Vous êtes accompagné ici, à Ottawa, par M. Justin Mohammed, responsable des campagnes, Lois et politiques sur les droits de la personne, Amnistie internationale Canada. Nous recevons également M. Milos Barutciski, associé du cabinet Borden Ladner Gervais S.E.N.C.R.L, s.r.l. Enfin, nous accueillons notre dernier témoin, mais non le moindre, M. Christian Leuprecht, professeur, Département de sciences politiques et d’économie, Collège militaire royal du Canada.

Je vous remercie tous d’avoir accepté de comparaître devant nous aujourd’hui. Je vais accorder la parole aux témoins dans l’ordre établi, mais, avant de le faire, il serait utile pour M. Neve, à Genève, et pour les autres témoins que nous nous présentions à nouveau pendant cette partie de la séance.

Le sénateur Greene : Stephen Greene, sénateur de la Nouvelle-Écosse.

Le sénateur Housakos : Leo Housakos, sénateur du Québec.

Le sénateur Ngo : Thanh Hai Ngo, sénateur de l’Ontario.

Le sénateur Oh : Victor Oh, sénateur de l’Ontario.

Le sénateur Massicotte : Paul Massicotte, sénateur du Québec.

Le sénateur Dean : Tony Dean, sénateur de l’Ontario.

■ Entrées répertoriées ■
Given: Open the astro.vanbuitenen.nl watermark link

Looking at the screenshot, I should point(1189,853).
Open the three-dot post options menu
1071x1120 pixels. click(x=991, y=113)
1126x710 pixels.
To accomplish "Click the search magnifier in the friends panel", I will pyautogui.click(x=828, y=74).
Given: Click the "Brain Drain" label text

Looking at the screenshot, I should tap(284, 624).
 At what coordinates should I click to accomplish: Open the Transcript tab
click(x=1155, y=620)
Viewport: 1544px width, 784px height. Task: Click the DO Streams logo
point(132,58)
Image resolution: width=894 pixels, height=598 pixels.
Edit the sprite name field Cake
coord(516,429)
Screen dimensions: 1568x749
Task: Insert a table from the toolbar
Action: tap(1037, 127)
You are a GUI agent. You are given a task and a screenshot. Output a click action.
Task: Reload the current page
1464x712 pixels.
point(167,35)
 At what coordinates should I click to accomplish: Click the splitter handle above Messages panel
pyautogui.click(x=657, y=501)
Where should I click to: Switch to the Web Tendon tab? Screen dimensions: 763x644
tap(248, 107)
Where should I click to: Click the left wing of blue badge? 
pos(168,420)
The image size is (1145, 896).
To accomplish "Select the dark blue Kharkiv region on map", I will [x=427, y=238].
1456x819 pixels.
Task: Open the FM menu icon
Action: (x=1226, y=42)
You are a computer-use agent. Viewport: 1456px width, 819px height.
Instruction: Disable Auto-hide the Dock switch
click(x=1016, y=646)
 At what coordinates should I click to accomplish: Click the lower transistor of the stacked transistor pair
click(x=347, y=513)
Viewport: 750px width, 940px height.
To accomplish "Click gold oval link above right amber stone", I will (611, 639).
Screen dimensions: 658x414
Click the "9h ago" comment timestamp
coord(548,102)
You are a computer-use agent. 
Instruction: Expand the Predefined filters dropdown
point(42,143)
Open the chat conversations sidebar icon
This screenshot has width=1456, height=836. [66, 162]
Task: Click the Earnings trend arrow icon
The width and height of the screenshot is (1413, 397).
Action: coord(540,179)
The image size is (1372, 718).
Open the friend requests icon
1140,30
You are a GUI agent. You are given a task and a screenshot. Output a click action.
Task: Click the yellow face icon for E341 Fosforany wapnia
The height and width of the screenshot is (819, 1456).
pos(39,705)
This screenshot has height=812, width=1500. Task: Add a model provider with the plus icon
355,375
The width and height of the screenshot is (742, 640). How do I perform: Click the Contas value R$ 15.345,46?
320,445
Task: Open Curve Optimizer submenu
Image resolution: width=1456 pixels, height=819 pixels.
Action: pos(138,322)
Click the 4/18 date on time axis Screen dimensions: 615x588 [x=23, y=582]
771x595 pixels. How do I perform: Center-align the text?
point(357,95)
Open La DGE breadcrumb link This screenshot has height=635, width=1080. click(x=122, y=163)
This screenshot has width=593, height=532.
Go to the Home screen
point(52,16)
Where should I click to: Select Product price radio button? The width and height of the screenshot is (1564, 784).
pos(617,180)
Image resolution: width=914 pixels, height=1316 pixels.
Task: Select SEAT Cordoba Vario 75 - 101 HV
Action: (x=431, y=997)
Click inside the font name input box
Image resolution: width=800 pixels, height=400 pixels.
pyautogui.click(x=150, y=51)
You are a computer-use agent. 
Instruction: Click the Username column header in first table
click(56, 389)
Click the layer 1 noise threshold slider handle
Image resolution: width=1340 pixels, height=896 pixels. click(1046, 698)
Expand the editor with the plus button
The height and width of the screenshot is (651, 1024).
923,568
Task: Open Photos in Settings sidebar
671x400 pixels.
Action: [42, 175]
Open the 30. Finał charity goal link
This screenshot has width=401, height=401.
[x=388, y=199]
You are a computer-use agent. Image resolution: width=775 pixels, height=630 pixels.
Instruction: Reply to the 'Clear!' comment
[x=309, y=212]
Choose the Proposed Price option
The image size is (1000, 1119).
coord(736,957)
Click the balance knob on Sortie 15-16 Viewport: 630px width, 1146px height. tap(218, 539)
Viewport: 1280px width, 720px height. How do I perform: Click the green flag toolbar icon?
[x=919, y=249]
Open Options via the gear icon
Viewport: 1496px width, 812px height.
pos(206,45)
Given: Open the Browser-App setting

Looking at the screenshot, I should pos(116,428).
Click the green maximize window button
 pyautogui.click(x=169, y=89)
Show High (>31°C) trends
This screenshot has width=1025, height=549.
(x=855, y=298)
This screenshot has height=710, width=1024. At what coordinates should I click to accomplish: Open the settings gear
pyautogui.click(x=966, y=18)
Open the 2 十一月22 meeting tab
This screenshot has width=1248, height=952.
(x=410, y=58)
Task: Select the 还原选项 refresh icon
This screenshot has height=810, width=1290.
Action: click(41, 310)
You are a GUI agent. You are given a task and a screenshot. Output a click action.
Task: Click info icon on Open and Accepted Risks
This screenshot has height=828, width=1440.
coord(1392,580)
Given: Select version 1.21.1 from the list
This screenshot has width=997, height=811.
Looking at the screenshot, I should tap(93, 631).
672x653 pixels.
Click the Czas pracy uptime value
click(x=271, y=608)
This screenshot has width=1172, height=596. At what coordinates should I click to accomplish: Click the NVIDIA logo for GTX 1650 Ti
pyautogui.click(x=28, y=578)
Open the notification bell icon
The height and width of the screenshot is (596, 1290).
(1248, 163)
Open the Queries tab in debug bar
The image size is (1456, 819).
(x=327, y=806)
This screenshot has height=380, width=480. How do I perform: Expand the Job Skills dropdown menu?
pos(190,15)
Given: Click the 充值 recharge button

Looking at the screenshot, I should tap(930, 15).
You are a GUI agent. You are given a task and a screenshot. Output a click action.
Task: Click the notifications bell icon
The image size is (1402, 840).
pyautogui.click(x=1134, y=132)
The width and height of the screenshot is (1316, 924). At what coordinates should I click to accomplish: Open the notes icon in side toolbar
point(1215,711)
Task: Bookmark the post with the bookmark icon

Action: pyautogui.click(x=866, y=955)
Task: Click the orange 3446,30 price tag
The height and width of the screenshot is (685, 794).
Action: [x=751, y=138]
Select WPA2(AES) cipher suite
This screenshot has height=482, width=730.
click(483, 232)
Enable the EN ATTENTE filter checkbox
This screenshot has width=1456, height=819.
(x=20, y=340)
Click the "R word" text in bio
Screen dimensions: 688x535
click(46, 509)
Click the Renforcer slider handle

■ Travail à faire ■
a) Recopiez le passage de l'extrait du document, de « Je vous remercie » à « Dean, sénateur de l’Ontario. ».
b) Redonnez à l'identique, et elles seules, les lignes des enregistrements allant de la ligne avec « Click the layer » à la ligne avec « (x=855, y=298) », ces deux lignes comprises.

■ Les résultats ■
a)
Je vous remercie tous d’avoir accepté de comparaître devant nous aujourd’hui. Je vais accorder la parole aux témoins dans l’ordre établi, mais, avant de le faire, il serait utile pour M. Neve, à Genève, et pour les autres témoins que nous nous présentions à nouveau pendant cette partie de la séance.

Le sénateur Greene : Stephen Greene, sénateur de la Nouvelle-Écosse.

Le sénateur Housakos : Leo Housakos, sénateur du Québec.

Le sénateur Ngo : Thanh Hai Ngo, sénateur de l’Ontario.

Le sénateur Oh : Victor Oh, sénateur de l’Ontario.

Le sénateur Massicotte : Paul Massicotte, sénateur du Québec.

Le sénateur Dean : Tony Dean, sénateur de l’Ontario.

b)
Click the layer 1 noise threshold slider handle
Image resolution: width=1340 pixels, height=896 pixels. click(1046, 698)
Expand the editor with the plus button
The height and width of the screenshot is (651, 1024).
923,568
Task: Open Photos in Settings sidebar
671x400 pixels.
Action: [42, 175]
Open the 30. Finał charity goal link
This screenshot has width=401, height=401.
[x=388, y=199]
You are a computer-use agent. Image resolution: width=775 pixels, height=630 pixels.
Instruction: Reply to the 'Clear!' comment
[x=309, y=212]
Choose the Proposed Price option
The image size is (1000, 1119).
coord(736,957)
Click the balance knob on Sortie 15-16 Viewport: 630px width, 1146px height. tap(218, 539)
Viewport: 1280px width, 720px height. How do I perform: Click the green flag toolbar icon?
[x=919, y=249]
Open Options via the gear icon
Viewport: 1496px width, 812px height.
pos(206,45)
Given: Open the Browser-App setting

Looking at the screenshot, I should pos(116,428).
Click the green maximize window button
 pyautogui.click(x=169, y=89)
Show High (>31°C) trends
This screenshot has width=1025, height=549.
(x=855, y=298)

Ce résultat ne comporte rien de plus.